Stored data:
------------

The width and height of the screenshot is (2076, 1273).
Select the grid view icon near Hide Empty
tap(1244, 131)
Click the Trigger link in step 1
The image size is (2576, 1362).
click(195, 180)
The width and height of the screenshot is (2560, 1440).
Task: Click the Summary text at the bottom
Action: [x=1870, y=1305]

------------

• [Your goal]: Every word in the records must appear in your copy exactly as it does above.

• [Answer to this task]:
The width and height of the screenshot is (2076, 1273).
Select the grid view icon near Hide Empty
tap(1244, 131)
Click the Trigger link in step 1
The image size is (2576, 1362).
click(195, 180)
The width and height of the screenshot is (2560, 1440).
Task: Click the Summary text at the bottom
Action: [x=1870, y=1305]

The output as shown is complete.